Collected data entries
---

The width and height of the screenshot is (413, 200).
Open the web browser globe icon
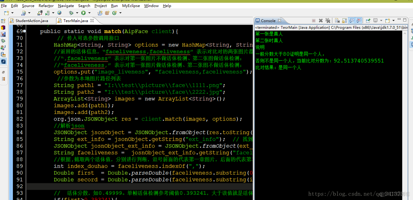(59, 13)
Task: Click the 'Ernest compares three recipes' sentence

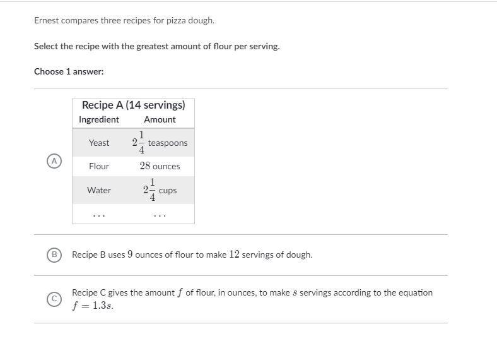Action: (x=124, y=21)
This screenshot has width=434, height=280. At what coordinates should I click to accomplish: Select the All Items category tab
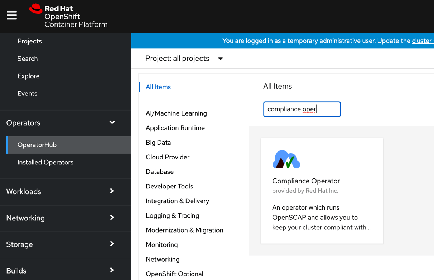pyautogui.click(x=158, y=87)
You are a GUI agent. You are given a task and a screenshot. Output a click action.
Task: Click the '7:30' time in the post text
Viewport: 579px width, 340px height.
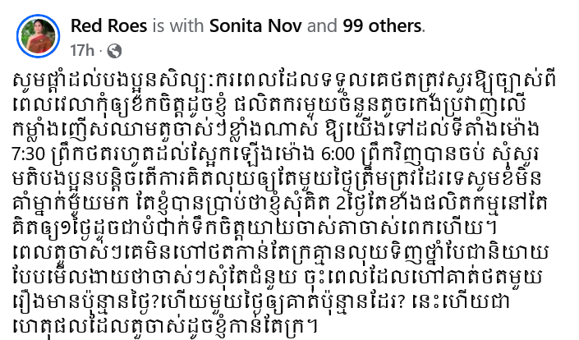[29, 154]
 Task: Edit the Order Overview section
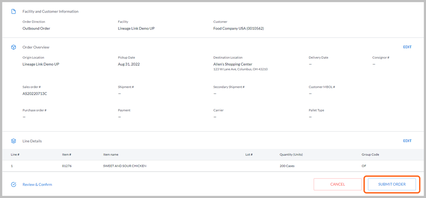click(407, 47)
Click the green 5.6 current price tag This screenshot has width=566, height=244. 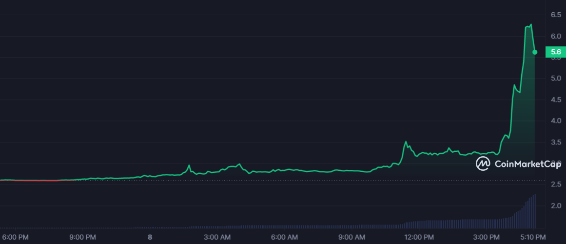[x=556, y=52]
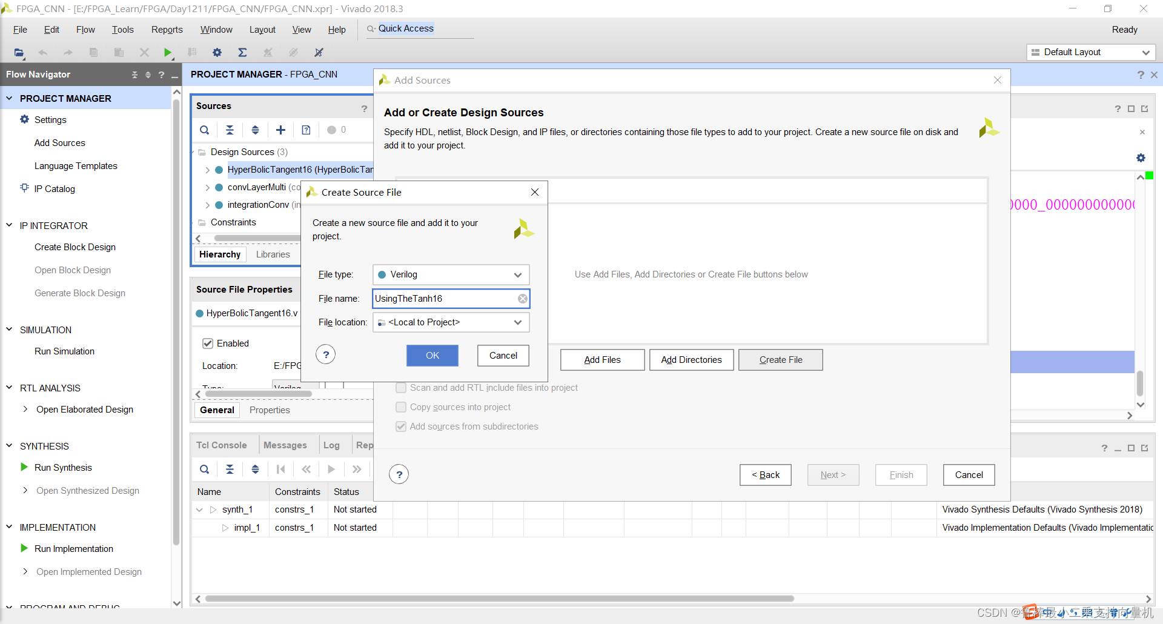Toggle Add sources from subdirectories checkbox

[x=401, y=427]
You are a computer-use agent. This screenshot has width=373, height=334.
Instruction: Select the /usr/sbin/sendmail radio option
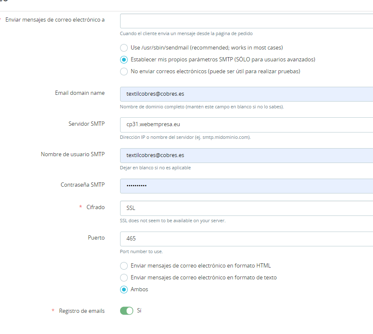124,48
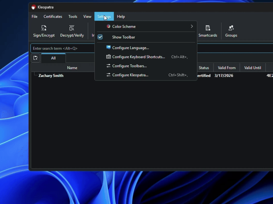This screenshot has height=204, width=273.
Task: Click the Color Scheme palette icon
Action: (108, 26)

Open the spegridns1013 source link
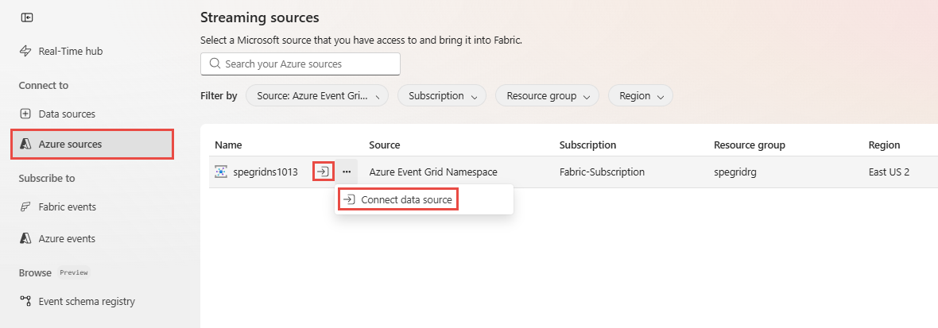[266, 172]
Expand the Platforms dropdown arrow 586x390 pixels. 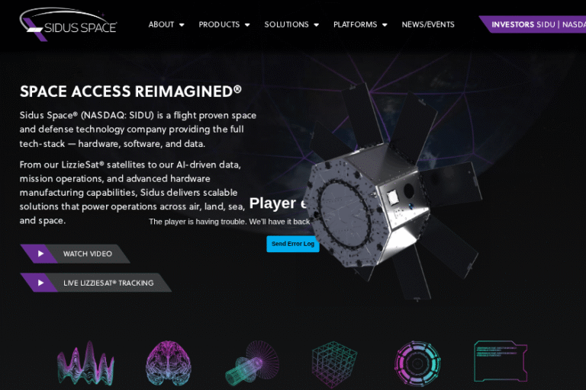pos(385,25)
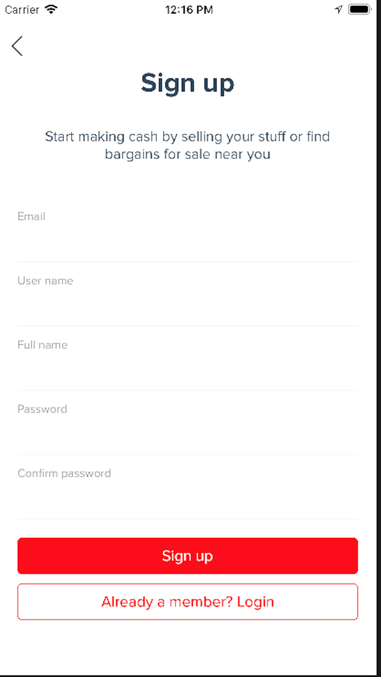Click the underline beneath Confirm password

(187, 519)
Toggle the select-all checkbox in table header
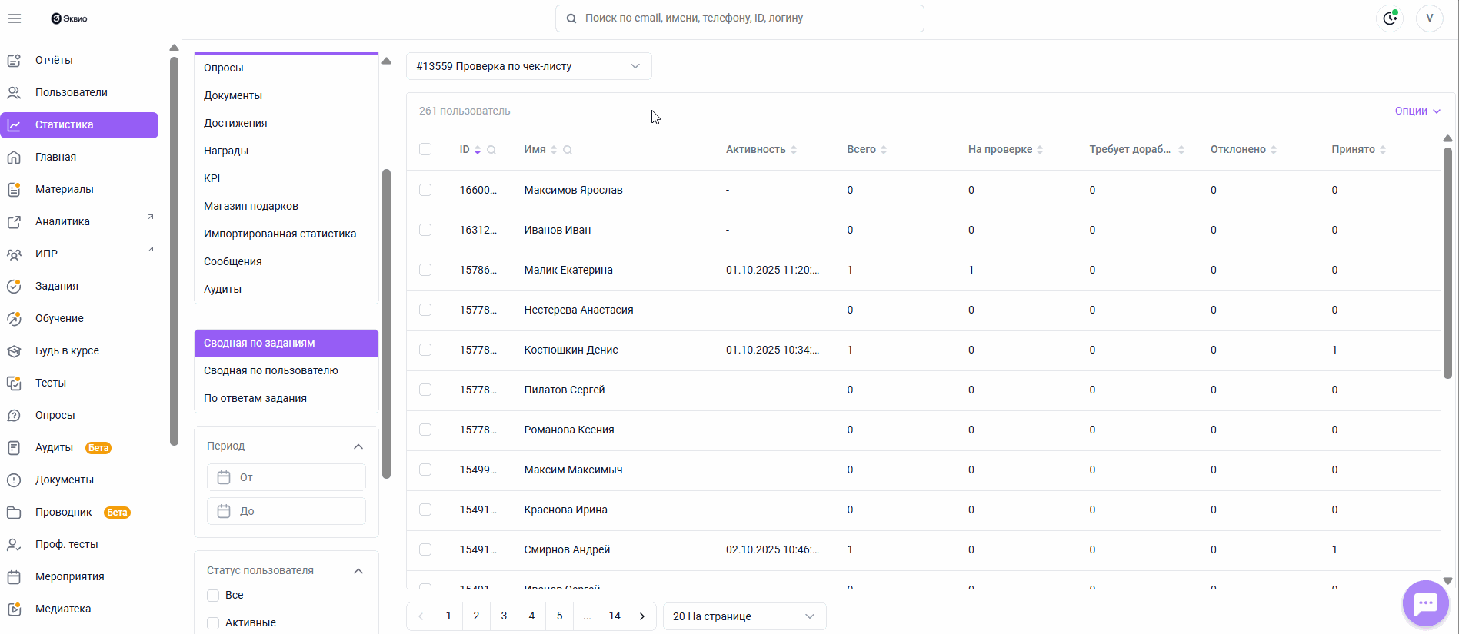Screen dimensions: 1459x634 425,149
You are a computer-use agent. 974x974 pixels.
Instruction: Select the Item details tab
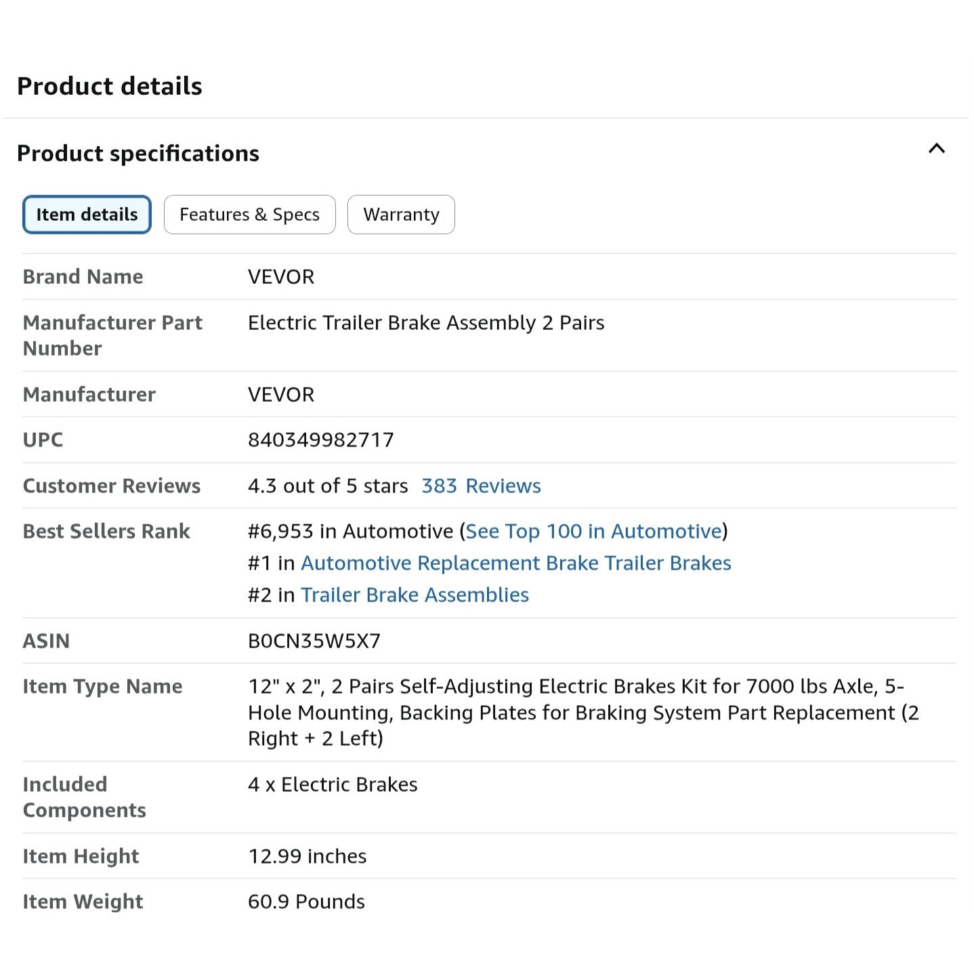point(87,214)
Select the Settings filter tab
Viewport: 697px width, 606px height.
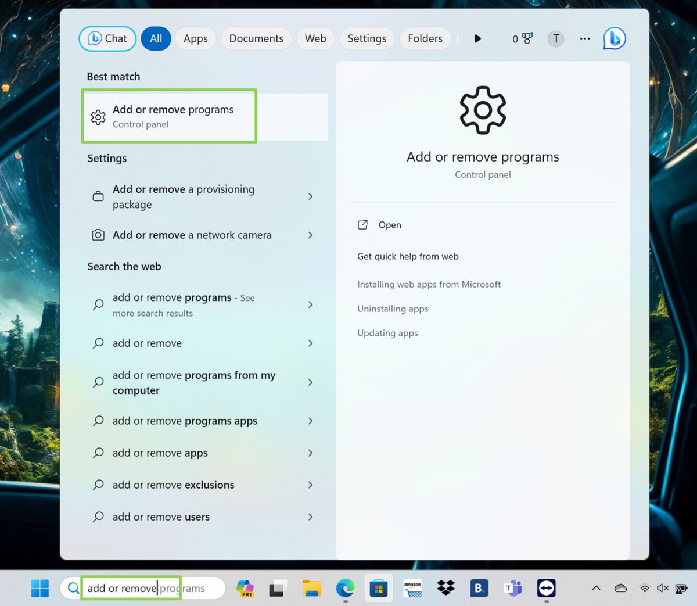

---

*Task description:*
Quote exactly, and only, the lines from the one containing "Select the Settings filter tab" through the last line of the records above, both included; leave out any pictures.

*Task response:*
Select the Settings filter tab
Viewport: 697px width, 606px height.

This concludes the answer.